# START OF TEXT

The notions analytic, synthetic, and contradiction
each apply to individual
sentences. Analyticity, syntheticity, and contradiction are, then, sense
properties of sentences.
Example
That man is human has the sense property of analyticity (or of being analytic).
That man is tall has the sense property of syntheticity (or of being synthetic).
That man is a woman has the sense property of being a contradiction.
Practice (1) Does the analyticity of
That man is human depend in some
crucial way on a semantic relationship
between the sense
of
man and that of
human?
Yes / No
(2) Which of the following statements seems to express this semantic
relationship between
man and
human correctly? Circle your choice.
(a)
The
sense of man includes the sense of
human.
(b)
The sense of
human includes the sense of
man.
(c)
The sense of
man is identical to the sense of
human.
(3) Does the semantic relationship that exists between
man
and
human also exist between
man and
tall?

# END OF TEXT

WHAT THE TASK REQUIRES: Reproduce the part of the passage on sense properties between "The notions analytic, synthetic, and" and "of being synthetic).", inclusive. Rely on the passage on sense properties alone.

# START OF EXTRACTED RECORDS

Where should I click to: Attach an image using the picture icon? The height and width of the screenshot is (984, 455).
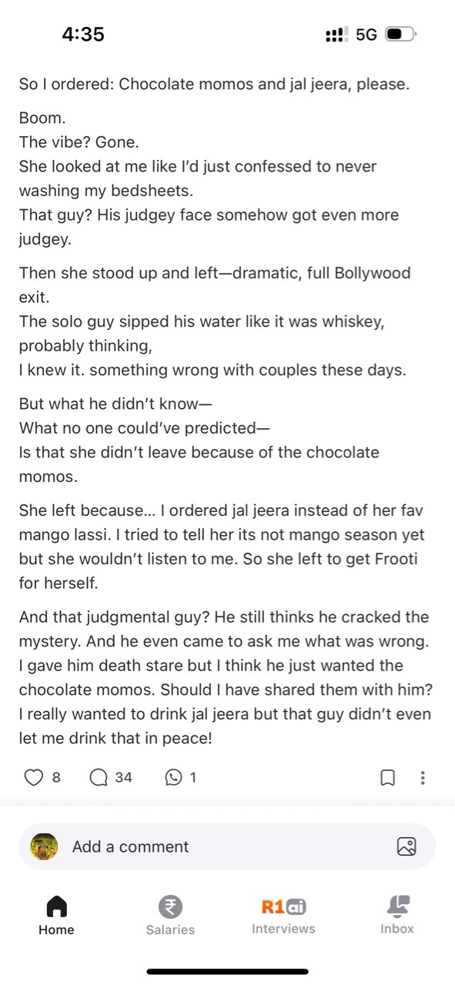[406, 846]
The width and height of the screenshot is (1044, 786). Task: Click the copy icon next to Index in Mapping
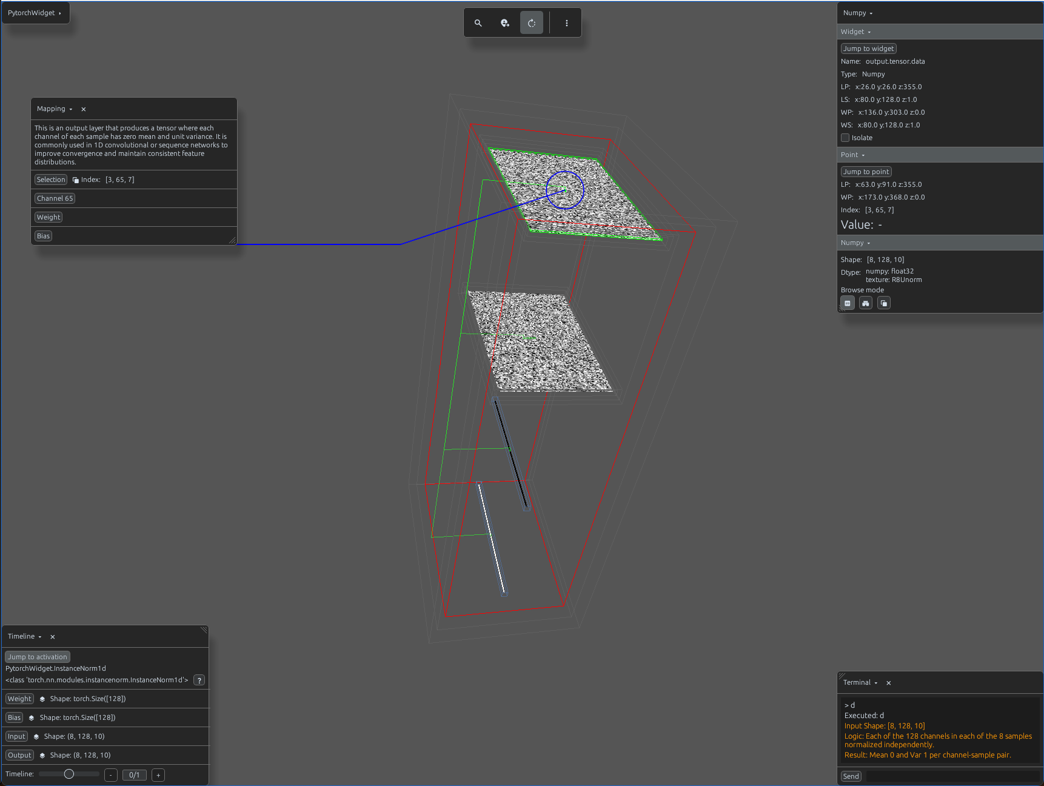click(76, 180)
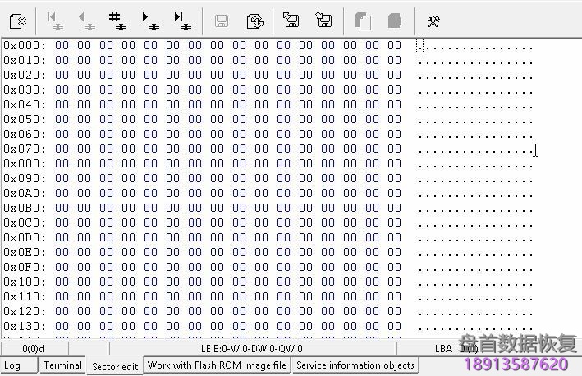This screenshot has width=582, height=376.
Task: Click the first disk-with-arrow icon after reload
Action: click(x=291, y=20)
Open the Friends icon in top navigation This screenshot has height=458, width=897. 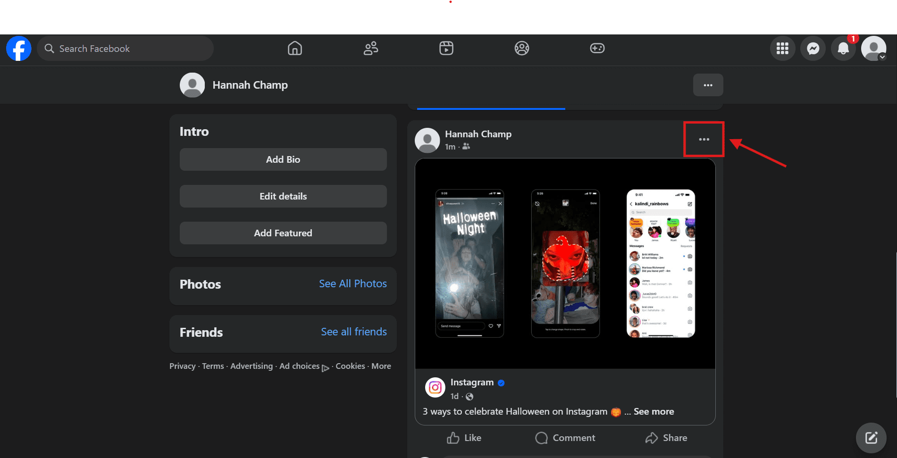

# END OF EXTRACTED RECORDS
# START OF EXTRACTED RECORDS

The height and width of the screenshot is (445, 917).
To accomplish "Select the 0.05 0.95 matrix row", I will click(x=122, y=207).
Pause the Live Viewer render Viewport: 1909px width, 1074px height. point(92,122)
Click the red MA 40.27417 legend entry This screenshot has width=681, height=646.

# END OF EXTRACTED RECORDS
# START OF EXTRACTED RECORDS

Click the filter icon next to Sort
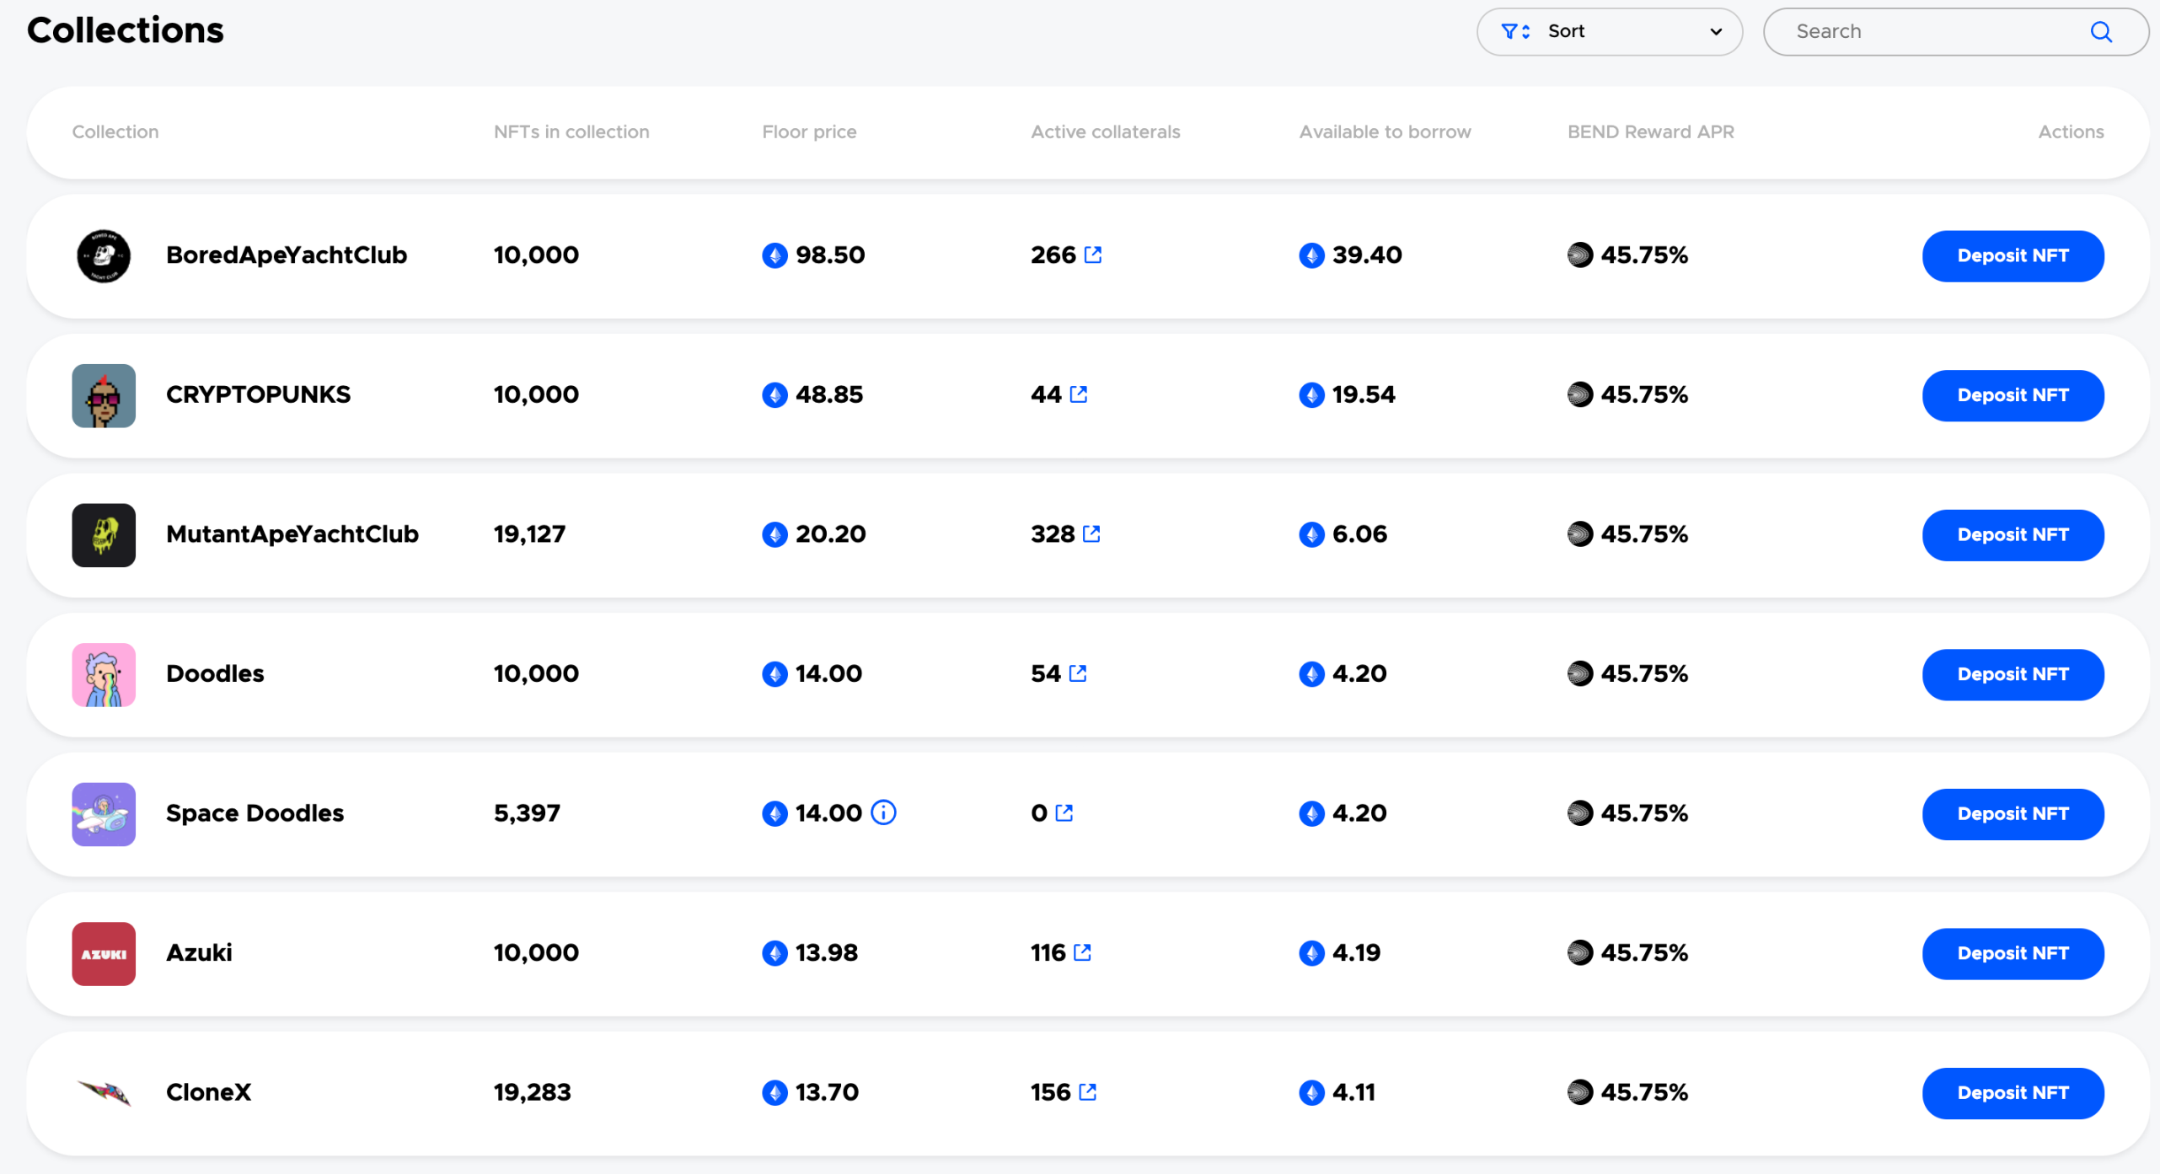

# END OF EXTRACTED RECORDS

EXERCISE RESULT:
The notions analytic, synthetic, and contradiction
each apply to individual
sentences. Analyticity, syntheticity, and contradiction are, then, sense
properties of sentences.
Example
That man is human has the sense property of analyticity (or of being analytic).
That man is tall has the sense property of syntheticity (or of being synthetic).